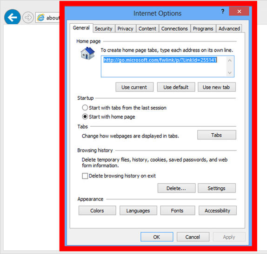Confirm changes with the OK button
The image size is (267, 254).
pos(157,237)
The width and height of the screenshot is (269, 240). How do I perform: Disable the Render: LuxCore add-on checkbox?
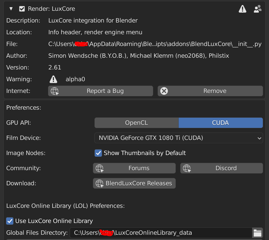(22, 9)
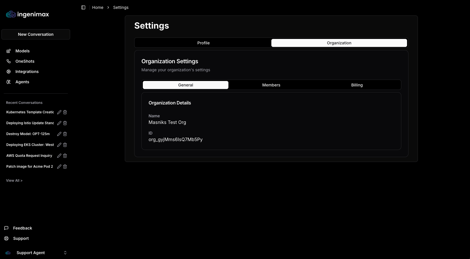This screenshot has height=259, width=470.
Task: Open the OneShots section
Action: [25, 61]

......

Your instructions →
Pictures excluded, output exactly the line that contains "The width and" and every line after it to the end of the data above.

Output →
The width and height of the screenshot is (269, 240). How do I perform: Disable the Render: LuxCore add-on checkbox?
(22, 9)
This screenshot has height=259, width=470.
Task: Open the OneShots section
Action: [25, 61]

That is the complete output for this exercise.